Export business is the key

Irish banks in particular are still in the process of adapting: many employees were let go, and the state had intervened by buying the banks' bad credits and placing them in a "bad bank" financed by European aid money. So while the - still - nationalized banks and the construction sector are still weak, other areas are improving continuously, especially the service and technology sectors.

"There is a very functional export industry," said Holger Erdmann of the German-Irish chamber of commerce in Dublin. "Due to the small domestic market in Ireland, almost all manufacturers are exporting, too - so businesses and employees that are active in this field are doing rather well."

Lane believes that Irish policy makers have managed rather well to distribute austerity measures evenly. Besides, he said, income levels in Ireland had been rather high anyways, compared to the European average. "Most of the cuts had affected those with higher salaries, while those on the lower end remained somewhat protected - something that maybe didn't go so well in Greece or in Spain," Lane told DW.

A masked rider on horseback depicting Death leads an anti-austerity protest march in Dublin, Ireland (Shawn Pogatchnik/AP/dapd)
Relatively small: protests against Irish austerity measuresImage: dapd

Erdmann agrees that there has been neither impoverishment of large segments of the population nor a large number of protests. "On weekends, actually starting from Thursday, it's hard to even set a foot into bars or restaurants here in Dublin. Sometimes one really wonders: where is this economic crisis," he said in an interview with DW. But "of course there are groups in society that are marked by unemployment. Some households had purchased property at the peak of the housing boom and later lost 50 percent of its value. They are now unable to pay their mortgages."

Quarrel over old debts

The Irish leader is set to use the Irish EU presidency during the first half of 2013 to extend his strict measures for economic consolidation to other crisis-stricken countries, such as Spain, Cyprus and Greece.

He also intends to push ahead with a European banking union, something that would serve Ireland interests: The eurozone's permanent rescue fund (ESM) should take over old accumulated debts from Irish banks and thereby relieve the Irish budget, Kenny said. But the course of action regarding such "legacy assets" is highly disputed among the eurozone's finance ministers.

Sources within the German government suggest Finance Minister Wolfgang Schäuble strongly favors a solution in which each country has to manage its own legacy assets. Ireland meanwhile is threatening to withhold interest payments to the rescue fund until a common solution for dealing with these assets has been found.

Kenny's official stance is one that suggests optimism: By the end of 2013 Ireland wants to return to the international market, once again issuing government bonds without the help of any rescue fund.

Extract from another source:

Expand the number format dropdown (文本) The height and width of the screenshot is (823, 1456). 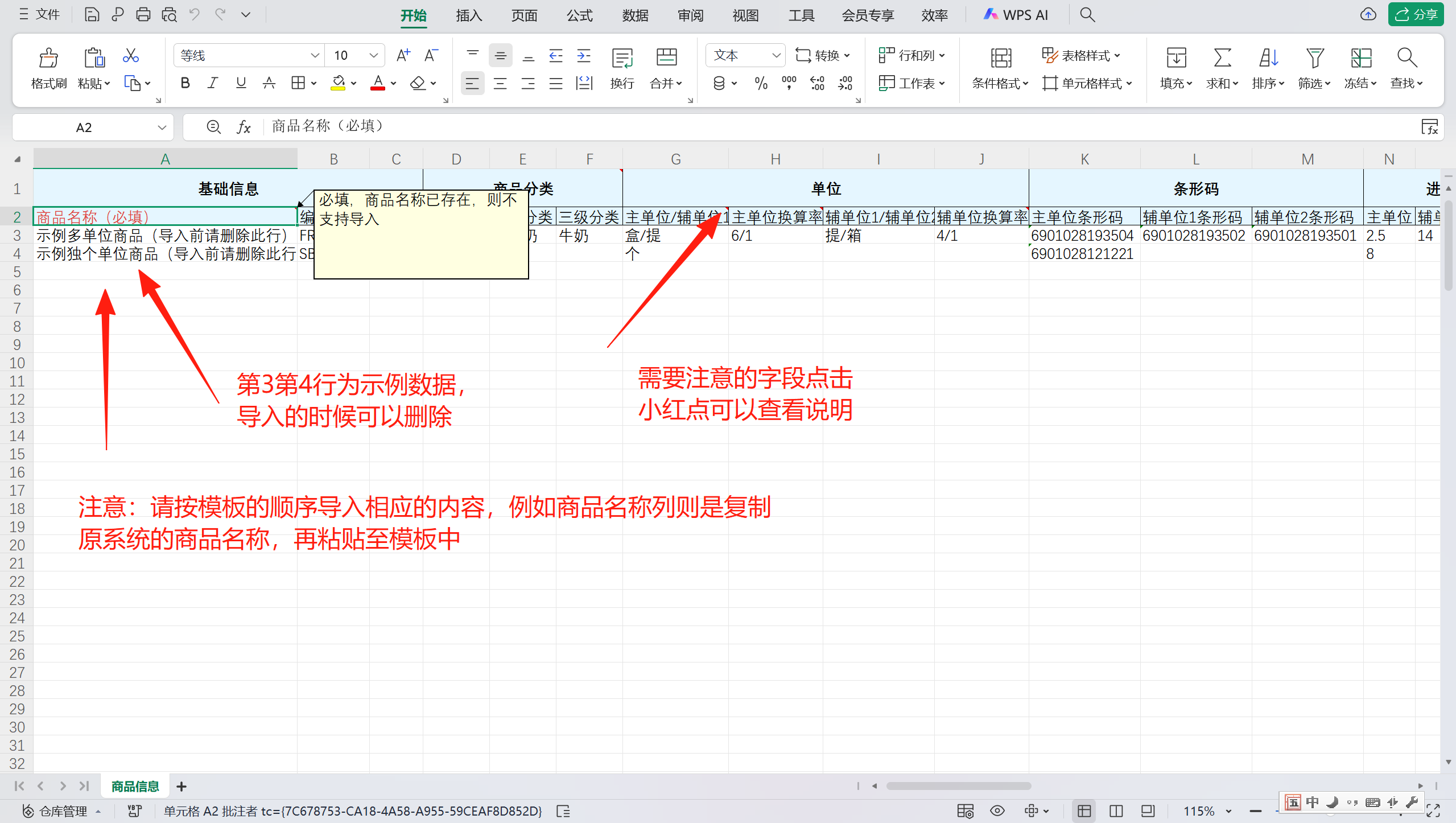[x=776, y=55]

A street sign of the Bank of Ireland in Dublin with passers-by (dpa)
Causing disputes: Irish banks look to shed off their legacy assetsImage: picture alliance/dpa

Whether this will work depends heavily on the global economy, Lane said, as Ireland is tied to the success of its export business. German companies in the area of thermal insulation, biofuels and nanotechnology are once again interested in doing business with Ireland, Erdman said.

But what really matters, he said, are Irish business ties across the Atlantic: "Almost half of all foreign investments are coming from the US. Over the past years, Americans have invested more in Ireland than in all the BRIC states - Brazil, Russia, India and China - combined," Erdmann said. This shows how important the US is for Ireland, he said, "Americans simply like to use Ireland as a stepping stone into Europe, not least because Ireland is the only English-speaking country in the eurozone."